What the task requires> Display every line of the entries below that contains the word "dropdown", treating uppercase and lowercase letters as distinct.

Entries on target coordinates
begin

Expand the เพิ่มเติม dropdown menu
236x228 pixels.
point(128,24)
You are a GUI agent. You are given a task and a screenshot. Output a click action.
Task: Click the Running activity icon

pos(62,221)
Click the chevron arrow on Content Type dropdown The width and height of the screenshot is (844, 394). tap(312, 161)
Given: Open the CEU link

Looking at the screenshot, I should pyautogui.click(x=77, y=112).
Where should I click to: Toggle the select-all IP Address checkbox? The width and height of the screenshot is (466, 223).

end
begin

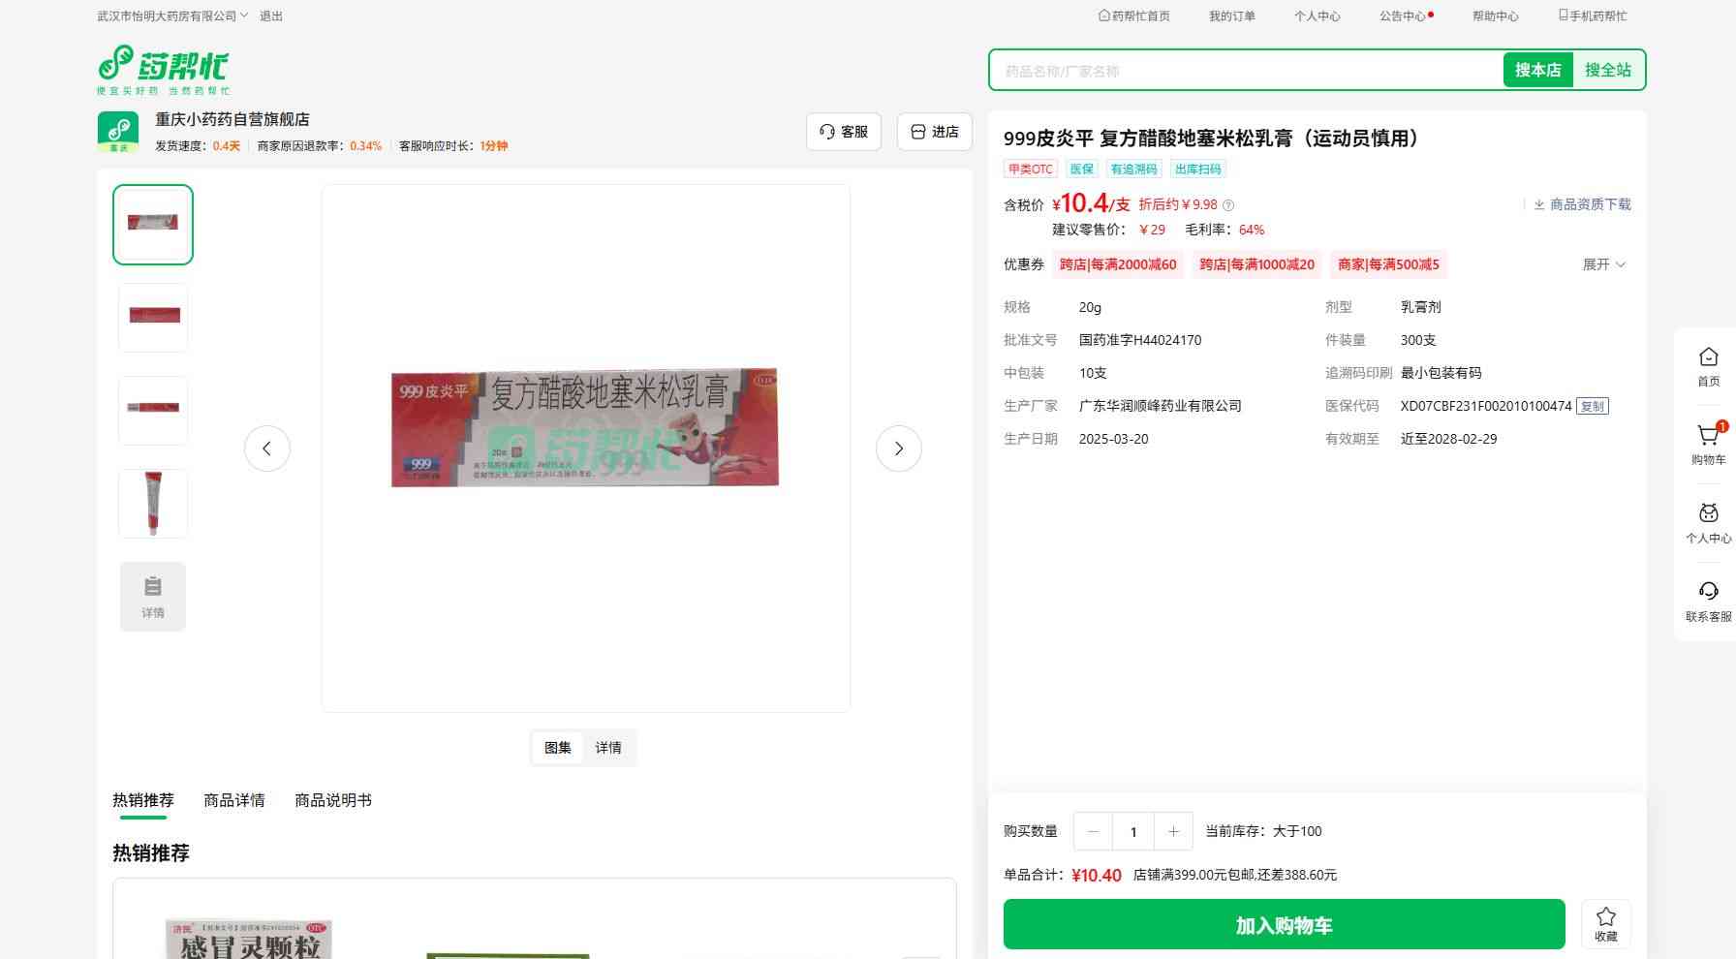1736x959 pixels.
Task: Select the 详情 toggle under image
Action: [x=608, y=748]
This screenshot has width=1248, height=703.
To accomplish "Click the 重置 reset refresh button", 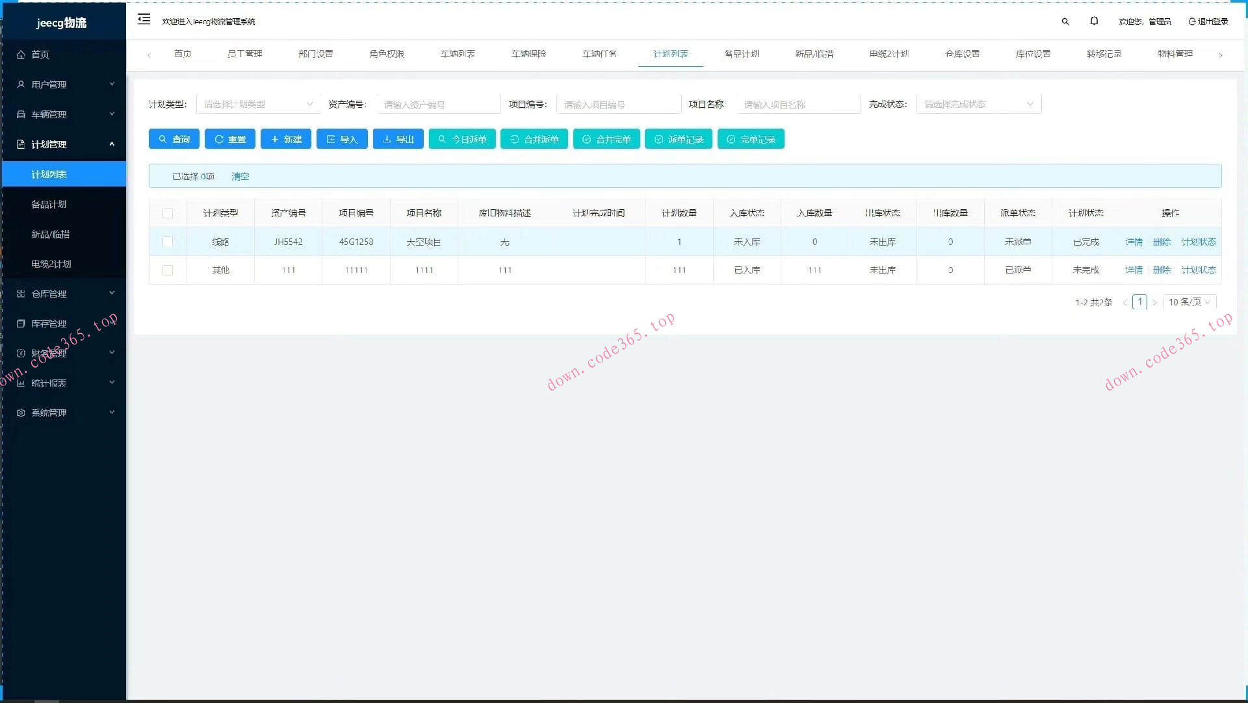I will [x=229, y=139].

end

Finished answer>
Expand the เพิ่มเติม dropdown menu
Click the chevron arrow on Content Type dropdown The width and height of the screenshot is (844, 394). tap(312, 161)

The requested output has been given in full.